Data records:
★ ★ ★ ★ ★ ★ ★

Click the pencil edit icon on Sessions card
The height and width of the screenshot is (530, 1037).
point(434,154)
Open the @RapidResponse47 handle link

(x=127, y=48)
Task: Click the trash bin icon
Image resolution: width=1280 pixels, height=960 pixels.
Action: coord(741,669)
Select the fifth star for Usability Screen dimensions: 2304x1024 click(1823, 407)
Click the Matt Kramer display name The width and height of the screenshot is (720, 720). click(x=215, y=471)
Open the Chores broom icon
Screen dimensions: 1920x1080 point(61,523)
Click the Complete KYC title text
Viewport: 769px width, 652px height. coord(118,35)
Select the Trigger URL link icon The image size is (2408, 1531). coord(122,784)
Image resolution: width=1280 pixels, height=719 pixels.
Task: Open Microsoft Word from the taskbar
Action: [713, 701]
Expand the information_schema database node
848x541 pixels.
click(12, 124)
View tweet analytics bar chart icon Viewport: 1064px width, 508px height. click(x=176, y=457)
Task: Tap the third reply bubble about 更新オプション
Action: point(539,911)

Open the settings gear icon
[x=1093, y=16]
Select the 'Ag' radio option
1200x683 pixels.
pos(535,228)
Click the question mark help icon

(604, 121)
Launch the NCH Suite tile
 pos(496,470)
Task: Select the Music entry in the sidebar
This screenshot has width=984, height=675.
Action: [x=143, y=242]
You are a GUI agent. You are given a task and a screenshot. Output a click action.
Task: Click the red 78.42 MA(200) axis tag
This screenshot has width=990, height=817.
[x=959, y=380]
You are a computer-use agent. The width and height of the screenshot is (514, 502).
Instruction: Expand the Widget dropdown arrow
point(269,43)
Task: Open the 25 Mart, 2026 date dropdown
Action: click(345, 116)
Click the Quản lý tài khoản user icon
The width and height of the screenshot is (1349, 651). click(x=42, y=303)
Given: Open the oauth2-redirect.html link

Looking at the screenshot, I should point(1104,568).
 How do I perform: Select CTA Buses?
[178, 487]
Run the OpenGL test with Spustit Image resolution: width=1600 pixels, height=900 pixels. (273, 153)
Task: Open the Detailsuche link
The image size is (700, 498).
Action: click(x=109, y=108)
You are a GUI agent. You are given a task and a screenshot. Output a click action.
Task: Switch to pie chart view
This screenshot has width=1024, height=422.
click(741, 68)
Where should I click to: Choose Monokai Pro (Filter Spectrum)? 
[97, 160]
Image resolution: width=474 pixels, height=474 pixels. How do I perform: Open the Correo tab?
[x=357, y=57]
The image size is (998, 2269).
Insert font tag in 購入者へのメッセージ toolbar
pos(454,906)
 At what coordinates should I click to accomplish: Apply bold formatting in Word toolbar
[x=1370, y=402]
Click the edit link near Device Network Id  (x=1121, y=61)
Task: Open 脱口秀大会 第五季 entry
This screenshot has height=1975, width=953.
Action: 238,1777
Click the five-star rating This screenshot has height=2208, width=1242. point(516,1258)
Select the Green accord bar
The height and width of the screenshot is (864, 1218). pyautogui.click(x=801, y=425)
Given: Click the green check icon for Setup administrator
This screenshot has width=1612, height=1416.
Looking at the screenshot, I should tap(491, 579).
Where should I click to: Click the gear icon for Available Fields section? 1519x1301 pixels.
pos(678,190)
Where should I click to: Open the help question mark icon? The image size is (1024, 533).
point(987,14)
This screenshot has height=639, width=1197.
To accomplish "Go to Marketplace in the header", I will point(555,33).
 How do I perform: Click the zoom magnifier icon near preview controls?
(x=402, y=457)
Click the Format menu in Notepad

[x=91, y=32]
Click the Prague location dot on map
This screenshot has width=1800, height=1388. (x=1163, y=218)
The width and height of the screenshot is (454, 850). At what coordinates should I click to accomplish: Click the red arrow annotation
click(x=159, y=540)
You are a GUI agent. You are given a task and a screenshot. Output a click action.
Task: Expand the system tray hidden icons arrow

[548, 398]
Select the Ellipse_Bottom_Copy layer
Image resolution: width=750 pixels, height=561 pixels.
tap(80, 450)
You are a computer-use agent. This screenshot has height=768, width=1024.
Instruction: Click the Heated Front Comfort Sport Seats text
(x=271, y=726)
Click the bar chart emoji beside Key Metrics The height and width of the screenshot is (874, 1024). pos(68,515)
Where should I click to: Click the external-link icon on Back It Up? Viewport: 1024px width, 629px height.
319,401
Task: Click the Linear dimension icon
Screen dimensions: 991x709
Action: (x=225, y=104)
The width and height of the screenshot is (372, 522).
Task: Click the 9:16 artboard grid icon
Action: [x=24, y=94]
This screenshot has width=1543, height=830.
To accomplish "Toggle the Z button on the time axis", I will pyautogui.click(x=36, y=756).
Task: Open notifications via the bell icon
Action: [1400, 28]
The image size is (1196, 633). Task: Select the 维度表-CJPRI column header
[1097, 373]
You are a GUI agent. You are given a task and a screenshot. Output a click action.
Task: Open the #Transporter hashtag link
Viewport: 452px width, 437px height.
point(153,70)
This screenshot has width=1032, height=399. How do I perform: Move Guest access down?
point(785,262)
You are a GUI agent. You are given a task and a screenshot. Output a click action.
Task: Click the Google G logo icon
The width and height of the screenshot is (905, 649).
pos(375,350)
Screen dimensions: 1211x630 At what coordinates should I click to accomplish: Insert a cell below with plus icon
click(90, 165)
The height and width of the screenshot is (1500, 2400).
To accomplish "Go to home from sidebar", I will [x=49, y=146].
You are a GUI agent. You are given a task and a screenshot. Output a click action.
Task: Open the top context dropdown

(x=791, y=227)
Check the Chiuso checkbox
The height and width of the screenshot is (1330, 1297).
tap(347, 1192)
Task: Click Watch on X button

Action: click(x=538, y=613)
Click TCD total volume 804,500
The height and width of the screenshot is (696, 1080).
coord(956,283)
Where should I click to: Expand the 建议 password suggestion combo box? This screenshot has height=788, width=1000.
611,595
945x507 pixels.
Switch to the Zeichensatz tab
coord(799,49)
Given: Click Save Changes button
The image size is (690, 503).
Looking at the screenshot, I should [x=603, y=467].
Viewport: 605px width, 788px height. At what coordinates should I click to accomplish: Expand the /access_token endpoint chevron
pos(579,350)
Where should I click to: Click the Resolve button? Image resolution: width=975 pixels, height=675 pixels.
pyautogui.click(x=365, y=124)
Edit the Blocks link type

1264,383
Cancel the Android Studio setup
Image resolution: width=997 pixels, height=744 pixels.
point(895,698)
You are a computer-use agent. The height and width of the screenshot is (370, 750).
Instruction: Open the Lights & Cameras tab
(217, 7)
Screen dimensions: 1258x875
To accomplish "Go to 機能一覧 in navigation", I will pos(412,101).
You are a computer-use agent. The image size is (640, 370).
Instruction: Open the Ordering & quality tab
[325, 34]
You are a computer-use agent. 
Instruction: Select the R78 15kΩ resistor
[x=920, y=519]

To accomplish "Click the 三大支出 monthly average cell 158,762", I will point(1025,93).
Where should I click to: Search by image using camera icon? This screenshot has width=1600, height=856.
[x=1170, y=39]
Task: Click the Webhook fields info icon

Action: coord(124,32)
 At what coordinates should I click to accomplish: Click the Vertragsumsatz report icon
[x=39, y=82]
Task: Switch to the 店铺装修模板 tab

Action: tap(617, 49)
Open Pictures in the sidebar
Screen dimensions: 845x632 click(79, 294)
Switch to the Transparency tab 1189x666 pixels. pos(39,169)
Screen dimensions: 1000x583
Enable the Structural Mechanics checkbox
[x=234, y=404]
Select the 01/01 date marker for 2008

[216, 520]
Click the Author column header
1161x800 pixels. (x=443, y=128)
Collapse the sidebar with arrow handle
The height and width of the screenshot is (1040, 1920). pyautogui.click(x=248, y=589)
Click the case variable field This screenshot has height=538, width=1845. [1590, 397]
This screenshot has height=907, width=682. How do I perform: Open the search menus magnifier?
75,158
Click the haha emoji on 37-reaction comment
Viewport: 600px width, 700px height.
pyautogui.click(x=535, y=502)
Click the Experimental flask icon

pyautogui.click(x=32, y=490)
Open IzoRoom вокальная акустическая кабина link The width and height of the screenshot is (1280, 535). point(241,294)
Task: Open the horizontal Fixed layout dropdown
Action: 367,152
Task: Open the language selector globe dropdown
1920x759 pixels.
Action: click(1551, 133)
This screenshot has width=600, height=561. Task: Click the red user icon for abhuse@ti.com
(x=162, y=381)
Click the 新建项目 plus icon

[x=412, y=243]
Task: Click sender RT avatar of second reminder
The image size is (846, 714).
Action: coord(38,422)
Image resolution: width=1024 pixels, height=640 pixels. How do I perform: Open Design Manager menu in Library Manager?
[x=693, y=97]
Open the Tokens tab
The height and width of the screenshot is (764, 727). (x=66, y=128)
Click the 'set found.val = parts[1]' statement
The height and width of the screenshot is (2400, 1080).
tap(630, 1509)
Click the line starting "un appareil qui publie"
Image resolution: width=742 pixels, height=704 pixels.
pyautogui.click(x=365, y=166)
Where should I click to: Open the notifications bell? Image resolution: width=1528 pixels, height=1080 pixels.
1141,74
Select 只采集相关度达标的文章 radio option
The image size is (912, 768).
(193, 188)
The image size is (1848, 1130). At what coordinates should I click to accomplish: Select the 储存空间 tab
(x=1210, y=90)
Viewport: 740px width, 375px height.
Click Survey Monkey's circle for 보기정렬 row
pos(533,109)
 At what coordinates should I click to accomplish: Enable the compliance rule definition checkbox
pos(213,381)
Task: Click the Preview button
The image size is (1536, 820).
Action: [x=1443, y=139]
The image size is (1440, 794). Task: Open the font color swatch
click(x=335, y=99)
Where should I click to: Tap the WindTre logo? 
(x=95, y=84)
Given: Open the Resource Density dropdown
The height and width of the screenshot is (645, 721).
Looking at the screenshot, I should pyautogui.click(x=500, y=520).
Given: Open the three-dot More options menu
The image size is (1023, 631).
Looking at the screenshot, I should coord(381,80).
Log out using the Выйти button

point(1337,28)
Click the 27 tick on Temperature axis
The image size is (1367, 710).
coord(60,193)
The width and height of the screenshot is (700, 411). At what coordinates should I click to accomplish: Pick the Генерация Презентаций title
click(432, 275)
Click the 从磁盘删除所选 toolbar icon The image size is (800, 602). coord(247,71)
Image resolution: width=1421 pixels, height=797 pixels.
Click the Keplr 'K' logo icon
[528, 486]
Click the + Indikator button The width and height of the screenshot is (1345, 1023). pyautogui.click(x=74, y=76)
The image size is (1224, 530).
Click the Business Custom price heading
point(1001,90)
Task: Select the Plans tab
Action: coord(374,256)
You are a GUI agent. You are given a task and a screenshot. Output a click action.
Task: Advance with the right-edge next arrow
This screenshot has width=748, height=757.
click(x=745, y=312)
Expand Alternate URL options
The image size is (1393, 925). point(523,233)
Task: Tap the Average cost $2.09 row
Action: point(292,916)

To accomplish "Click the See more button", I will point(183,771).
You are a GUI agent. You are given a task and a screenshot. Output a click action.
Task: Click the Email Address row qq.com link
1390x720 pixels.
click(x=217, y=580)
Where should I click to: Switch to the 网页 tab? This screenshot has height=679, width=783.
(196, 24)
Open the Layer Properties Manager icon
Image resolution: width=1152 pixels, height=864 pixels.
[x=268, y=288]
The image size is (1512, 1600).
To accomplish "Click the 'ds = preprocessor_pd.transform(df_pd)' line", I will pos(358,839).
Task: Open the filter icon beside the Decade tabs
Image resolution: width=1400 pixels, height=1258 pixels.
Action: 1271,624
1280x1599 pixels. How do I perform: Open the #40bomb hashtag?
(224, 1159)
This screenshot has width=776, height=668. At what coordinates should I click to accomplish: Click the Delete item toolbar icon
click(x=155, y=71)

★ ★ ★ ★ ★ ★ ★

**Work to complete**.
From the opening line of the data above through the line that contains "Select the fifth", please print each line as it stands and only those lines.

**Answer space**.
Click the pencil edit icon on Sessions card
The height and width of the screenshot is (530, 1037).
point(434,154)
Open the @RapidResponse47 handle link

(x=127, y=48)
Task: Click the trash bin icon
Image resolution: width=1280 pixels, height=960 pixels.
Action: coord(741,669)
Select the fifth star for Usability Screen dimensions: 2304x1024 click(1823, 407)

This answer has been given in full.